Equity Bank also announced that Samuel Makome, the managing director of its Tanzania subsidiary, and finance director Collins Otiwu had left the company.
“The board reached this decision following transitions that have taken place at the top levels management of this function within the group,” said Equity Bank CEO James Mwangi in a statement to the Nairobi Securities Exchange.
In appointing Mr Staley, the lender broke with its recent trend of filling senior positions with executives from top notch international firms.
“The board has considered internal promotions to tap into the depth, experience, capacity and the cultural strength existing within the group,” Mr Mwangi said.
The hiring from international firms like Bank of America, Standard Chartered and Microsoft was informed by Equity’s quest to deepen its presence in the corporate segment of the banking market. This led to the recruitment of professionals from the diaspora over the past five years, some of who have already left the bank.
Mr Oduor joined Equity last October from Ecobank Transnational where he served as the chief financial officer.
Mr Otiwu was hired by the lender in September 2011 from British Telecom where he was the head of finance and treasury controller. But the lender is now looking inward for talent to man its executive suite.
Mr Staley, who joined Equity Bank in 2003 as director of operations, will be assisted by two general managers, Frederick Omondi and Sammy Ndetiu.

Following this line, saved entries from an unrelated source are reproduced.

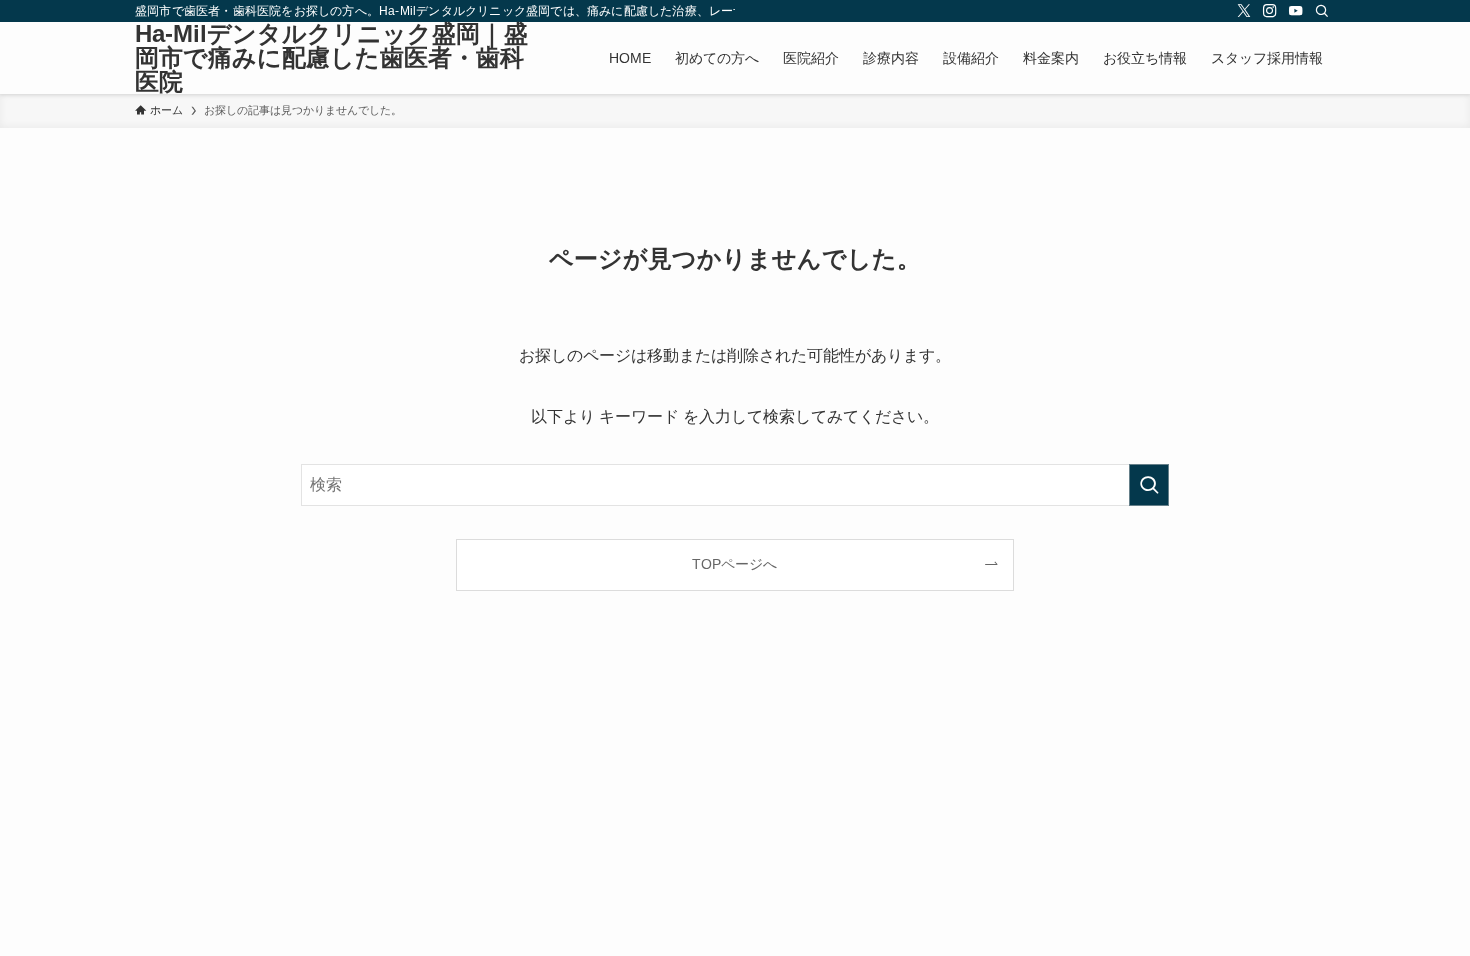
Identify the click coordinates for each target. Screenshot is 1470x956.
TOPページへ (734, 564)
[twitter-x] (1244, 11)
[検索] (1322, 11)
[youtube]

Mr Omondi joined the bank in 2004 while Mr Ndetiu was hired by the lender last year. The bank also appointed Joseph Iha to head its Tanzania subsidiary. Mr Iha has been with the bank since 2005 and served as executive director of the subsidiary.
Equity Bank announced a 22 per cent rise in first-quarter net profit to Sh3.21 billion, helped by cheap deposits and lending income. The bank has been one of the most-sought-after counters at the NSE, having gained 40 per cent over the past six months.
Foreigners now own 47 per cent of the lender compared to 40.82 per cent in October 2011. Its share has gained 53.2 per cent in the past year to Sh35.25, making it the most valuable bank at the NSE.